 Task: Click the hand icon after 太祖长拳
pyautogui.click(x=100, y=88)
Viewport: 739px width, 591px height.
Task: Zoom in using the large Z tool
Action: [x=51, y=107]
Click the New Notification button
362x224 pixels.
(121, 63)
• • •
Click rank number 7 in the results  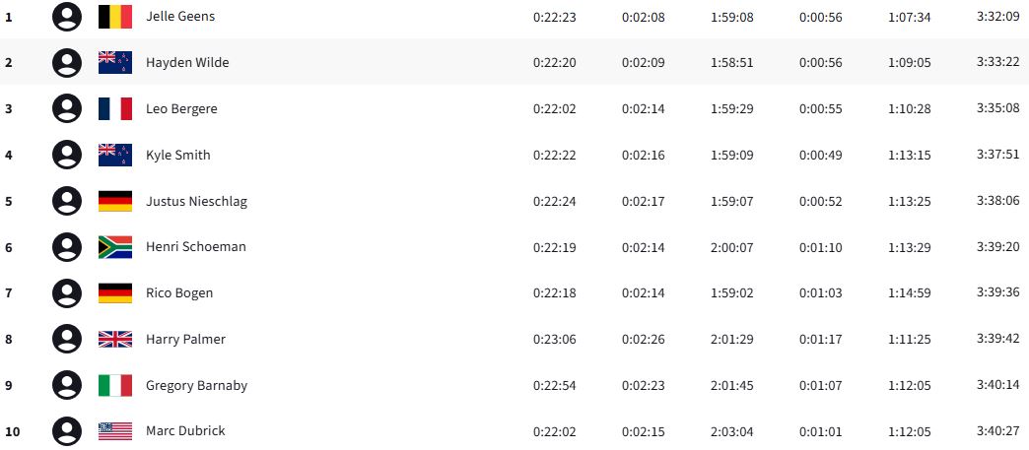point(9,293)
• • •
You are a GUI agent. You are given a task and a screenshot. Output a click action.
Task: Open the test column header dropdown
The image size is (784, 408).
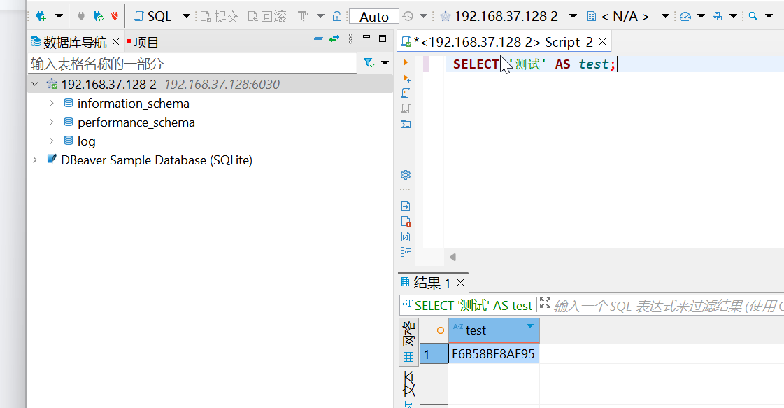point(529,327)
• • •
Write out the records from the line with "You are a GUI" up to and including the line with "point(529,327)", with nothing else. Leave the pictures out of your answer.

RESPONSE TO THE EXERCISE:
You are a GUI agent. You are given a task and a screenshot. Output a click action.
Task: Open the test column header dropdown
The image size is (784, 408).
point(529,327)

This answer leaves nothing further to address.